> [What is needed]:
Write down, unchanged, the entries from the first line through the line holding "Follow the #winactie". Include no other line.

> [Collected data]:
· · · · ·
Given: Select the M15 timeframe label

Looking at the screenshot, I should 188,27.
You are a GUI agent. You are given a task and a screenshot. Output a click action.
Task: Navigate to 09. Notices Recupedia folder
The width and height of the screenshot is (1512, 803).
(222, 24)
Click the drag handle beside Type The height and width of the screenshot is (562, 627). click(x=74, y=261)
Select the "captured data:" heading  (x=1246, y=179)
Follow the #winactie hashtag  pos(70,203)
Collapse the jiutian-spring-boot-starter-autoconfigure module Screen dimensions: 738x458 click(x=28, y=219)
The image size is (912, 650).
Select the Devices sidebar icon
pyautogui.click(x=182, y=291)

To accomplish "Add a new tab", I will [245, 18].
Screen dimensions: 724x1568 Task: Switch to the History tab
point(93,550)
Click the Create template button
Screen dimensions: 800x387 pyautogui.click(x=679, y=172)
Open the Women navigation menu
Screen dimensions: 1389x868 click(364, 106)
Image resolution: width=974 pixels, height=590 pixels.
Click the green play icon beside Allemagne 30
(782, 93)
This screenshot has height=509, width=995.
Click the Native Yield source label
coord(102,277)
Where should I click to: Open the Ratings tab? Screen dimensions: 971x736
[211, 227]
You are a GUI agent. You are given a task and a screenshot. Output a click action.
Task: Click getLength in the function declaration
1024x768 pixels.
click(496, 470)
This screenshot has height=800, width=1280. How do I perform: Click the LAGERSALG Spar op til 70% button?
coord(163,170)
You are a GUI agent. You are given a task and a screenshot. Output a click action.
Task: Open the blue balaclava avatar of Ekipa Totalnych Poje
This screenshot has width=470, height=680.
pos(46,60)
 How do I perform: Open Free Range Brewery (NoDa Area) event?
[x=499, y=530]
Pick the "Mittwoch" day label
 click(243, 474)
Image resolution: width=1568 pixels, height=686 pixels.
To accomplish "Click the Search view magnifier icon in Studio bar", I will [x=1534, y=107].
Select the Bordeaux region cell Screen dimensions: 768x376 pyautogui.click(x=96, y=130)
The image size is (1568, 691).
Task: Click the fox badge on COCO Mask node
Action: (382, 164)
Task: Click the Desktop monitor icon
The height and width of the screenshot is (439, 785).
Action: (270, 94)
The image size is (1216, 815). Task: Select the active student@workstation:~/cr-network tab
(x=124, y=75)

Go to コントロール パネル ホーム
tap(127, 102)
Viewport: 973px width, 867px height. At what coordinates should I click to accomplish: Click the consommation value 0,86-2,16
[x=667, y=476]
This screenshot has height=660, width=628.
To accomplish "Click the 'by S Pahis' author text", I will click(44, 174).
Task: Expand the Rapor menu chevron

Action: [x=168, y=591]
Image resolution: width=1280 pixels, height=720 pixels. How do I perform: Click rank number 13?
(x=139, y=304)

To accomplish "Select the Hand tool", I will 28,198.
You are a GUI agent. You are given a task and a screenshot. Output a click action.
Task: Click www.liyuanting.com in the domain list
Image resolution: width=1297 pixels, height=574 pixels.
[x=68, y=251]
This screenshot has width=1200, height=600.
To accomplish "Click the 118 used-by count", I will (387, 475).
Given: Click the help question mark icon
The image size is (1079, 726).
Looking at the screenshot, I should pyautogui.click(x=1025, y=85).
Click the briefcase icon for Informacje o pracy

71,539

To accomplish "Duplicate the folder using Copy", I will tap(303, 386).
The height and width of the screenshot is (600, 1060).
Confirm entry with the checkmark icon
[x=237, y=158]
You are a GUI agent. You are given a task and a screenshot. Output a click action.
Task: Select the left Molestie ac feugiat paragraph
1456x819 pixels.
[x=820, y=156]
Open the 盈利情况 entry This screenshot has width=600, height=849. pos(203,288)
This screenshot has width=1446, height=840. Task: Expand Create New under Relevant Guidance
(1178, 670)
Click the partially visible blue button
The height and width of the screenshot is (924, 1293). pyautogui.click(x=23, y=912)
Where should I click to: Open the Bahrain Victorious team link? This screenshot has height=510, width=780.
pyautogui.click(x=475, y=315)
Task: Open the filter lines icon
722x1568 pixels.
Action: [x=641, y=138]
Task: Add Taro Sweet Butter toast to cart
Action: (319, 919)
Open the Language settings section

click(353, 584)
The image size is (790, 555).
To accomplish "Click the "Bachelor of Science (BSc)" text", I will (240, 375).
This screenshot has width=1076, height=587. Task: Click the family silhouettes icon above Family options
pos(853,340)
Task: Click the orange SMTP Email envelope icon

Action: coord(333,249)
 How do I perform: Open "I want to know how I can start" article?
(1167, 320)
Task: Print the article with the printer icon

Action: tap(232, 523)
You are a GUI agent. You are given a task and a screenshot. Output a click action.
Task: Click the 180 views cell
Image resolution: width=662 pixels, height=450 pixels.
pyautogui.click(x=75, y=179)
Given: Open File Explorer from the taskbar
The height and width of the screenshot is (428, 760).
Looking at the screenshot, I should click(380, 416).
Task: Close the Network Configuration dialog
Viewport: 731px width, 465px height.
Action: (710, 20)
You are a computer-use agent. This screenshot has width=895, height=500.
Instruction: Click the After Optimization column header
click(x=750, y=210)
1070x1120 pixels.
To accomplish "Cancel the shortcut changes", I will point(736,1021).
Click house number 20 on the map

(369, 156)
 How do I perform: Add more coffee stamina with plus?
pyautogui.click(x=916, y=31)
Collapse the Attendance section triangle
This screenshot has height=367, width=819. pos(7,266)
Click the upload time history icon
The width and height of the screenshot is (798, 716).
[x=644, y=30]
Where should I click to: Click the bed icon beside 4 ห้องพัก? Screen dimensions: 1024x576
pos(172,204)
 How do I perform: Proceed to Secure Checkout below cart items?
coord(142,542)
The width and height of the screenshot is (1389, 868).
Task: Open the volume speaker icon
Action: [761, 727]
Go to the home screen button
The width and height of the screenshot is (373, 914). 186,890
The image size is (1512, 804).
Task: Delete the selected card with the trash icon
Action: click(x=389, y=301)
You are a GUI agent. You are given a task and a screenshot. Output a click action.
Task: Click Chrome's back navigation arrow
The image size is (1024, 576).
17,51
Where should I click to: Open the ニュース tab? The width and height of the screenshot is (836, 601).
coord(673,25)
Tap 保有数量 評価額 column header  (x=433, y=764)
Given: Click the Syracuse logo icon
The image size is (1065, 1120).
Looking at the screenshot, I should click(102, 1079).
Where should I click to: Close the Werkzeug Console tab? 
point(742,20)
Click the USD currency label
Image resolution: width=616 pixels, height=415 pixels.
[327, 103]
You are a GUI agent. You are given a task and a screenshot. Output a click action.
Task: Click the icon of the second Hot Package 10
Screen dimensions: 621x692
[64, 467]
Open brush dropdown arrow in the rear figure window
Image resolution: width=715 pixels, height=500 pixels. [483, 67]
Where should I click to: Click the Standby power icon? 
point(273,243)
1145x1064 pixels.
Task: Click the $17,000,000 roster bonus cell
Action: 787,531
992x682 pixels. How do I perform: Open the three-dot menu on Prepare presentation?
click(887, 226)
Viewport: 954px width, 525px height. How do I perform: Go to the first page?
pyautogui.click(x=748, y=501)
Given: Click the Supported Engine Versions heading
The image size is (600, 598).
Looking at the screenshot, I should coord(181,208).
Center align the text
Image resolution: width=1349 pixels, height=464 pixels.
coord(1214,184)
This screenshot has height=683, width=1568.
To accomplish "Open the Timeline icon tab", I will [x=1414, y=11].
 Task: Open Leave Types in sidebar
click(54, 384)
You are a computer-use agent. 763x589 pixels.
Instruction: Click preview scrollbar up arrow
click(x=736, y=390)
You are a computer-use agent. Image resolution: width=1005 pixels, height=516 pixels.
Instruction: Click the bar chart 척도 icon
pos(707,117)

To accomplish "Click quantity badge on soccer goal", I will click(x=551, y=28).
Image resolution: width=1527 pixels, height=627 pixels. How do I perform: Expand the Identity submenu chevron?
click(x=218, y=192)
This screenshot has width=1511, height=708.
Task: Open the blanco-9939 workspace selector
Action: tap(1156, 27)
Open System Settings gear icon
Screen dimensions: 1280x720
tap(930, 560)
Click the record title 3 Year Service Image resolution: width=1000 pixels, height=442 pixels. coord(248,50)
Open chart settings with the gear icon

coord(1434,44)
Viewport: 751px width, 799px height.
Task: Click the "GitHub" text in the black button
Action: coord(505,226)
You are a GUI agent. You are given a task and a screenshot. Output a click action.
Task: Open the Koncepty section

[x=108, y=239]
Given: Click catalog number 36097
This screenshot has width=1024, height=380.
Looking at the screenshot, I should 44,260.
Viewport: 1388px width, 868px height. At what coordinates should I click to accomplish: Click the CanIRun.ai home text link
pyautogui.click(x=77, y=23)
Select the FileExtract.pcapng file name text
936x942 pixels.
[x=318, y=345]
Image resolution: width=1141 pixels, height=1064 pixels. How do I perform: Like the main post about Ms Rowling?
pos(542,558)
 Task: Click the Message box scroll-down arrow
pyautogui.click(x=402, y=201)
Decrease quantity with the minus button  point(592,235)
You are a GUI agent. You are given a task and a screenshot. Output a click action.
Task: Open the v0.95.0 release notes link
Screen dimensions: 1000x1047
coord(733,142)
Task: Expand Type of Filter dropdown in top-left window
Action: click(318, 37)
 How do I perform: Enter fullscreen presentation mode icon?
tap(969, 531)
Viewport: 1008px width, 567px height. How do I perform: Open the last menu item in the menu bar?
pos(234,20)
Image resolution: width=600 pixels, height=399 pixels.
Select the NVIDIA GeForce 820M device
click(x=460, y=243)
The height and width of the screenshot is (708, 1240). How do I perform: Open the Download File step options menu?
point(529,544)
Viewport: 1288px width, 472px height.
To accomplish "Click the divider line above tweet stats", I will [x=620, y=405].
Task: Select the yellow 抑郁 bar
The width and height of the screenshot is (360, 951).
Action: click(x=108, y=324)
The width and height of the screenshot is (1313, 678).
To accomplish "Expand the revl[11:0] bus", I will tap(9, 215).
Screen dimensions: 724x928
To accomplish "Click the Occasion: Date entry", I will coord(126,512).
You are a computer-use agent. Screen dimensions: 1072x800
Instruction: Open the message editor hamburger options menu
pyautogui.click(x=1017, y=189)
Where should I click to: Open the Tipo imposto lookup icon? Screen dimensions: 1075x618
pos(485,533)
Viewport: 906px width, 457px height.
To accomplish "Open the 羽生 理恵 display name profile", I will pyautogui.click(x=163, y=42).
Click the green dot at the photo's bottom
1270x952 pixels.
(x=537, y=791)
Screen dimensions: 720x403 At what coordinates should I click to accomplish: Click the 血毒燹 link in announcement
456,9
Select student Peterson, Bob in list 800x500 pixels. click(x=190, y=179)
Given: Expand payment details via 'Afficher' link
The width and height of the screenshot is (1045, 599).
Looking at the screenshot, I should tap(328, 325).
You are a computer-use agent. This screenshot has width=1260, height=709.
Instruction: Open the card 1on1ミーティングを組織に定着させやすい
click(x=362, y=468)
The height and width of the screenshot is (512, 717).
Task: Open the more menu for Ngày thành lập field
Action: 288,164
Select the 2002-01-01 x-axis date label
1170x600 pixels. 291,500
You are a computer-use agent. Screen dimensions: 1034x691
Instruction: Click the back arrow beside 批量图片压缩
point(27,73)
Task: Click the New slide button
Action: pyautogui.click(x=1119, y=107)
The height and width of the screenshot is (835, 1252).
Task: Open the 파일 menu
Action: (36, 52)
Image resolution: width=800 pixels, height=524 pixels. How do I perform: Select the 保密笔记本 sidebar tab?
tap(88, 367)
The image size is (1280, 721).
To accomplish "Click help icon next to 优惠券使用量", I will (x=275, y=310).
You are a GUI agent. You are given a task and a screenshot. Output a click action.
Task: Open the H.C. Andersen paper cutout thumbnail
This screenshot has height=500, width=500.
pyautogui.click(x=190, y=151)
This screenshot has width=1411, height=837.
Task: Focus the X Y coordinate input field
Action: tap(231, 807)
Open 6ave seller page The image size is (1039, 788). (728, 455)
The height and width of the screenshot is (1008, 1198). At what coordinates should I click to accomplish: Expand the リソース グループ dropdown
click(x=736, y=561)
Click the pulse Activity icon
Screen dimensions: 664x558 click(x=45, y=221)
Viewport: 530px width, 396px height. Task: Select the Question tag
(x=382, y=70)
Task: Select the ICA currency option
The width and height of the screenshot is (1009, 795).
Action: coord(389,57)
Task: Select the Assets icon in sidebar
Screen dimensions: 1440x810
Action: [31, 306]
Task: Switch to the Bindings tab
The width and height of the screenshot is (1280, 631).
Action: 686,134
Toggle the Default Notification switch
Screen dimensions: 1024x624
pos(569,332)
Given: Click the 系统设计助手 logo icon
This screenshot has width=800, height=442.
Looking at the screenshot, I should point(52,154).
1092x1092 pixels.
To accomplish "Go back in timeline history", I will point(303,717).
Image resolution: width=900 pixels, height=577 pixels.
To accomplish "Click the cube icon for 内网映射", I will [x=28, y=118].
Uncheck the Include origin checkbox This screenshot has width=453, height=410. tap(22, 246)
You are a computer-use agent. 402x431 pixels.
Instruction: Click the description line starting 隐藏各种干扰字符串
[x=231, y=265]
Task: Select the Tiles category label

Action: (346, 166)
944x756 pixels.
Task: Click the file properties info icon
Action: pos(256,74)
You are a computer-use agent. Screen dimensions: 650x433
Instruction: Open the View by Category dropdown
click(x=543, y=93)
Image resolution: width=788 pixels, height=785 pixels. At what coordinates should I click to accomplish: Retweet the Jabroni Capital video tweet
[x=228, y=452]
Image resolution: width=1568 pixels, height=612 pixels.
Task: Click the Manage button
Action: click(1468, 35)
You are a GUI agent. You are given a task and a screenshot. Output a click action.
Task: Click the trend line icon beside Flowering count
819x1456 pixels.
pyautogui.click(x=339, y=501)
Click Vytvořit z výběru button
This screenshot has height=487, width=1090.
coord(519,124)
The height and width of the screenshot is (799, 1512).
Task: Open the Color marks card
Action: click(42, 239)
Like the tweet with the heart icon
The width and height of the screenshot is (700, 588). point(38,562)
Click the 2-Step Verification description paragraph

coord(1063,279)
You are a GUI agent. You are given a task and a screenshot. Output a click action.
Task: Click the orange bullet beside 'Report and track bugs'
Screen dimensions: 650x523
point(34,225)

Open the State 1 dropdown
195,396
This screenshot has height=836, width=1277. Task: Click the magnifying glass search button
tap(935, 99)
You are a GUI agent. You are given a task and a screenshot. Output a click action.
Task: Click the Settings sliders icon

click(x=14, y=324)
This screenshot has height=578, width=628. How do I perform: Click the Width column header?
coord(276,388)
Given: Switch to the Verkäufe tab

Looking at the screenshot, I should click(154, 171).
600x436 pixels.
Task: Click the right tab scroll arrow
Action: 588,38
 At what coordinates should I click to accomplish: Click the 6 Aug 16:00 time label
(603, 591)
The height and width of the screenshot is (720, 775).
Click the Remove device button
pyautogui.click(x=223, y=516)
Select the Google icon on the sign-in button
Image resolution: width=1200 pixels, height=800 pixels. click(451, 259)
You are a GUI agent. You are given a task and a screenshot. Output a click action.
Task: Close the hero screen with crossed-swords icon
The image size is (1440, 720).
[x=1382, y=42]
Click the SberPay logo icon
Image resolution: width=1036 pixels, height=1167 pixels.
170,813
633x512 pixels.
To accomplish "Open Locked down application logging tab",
· · · · ·
> [Response to this exercise]:
Given: Select the M15 timeframe label

Looking at the screenshot, I should 188,27.
You are a GUI agent. You are given a task and a screenshot. Output a click action.
Task: Navigate to 09. Notices Recupedia folder
The width and height of the screenshot is (1512, 803).
(222, 24)
Click the drag handle beside Type The height and width of the screenshot is (562, 627). click(x=74, y=261)
Select the "captured data:" heading  (x=1246, y=179)
Follow the #winactie hashtag  pos(70,203)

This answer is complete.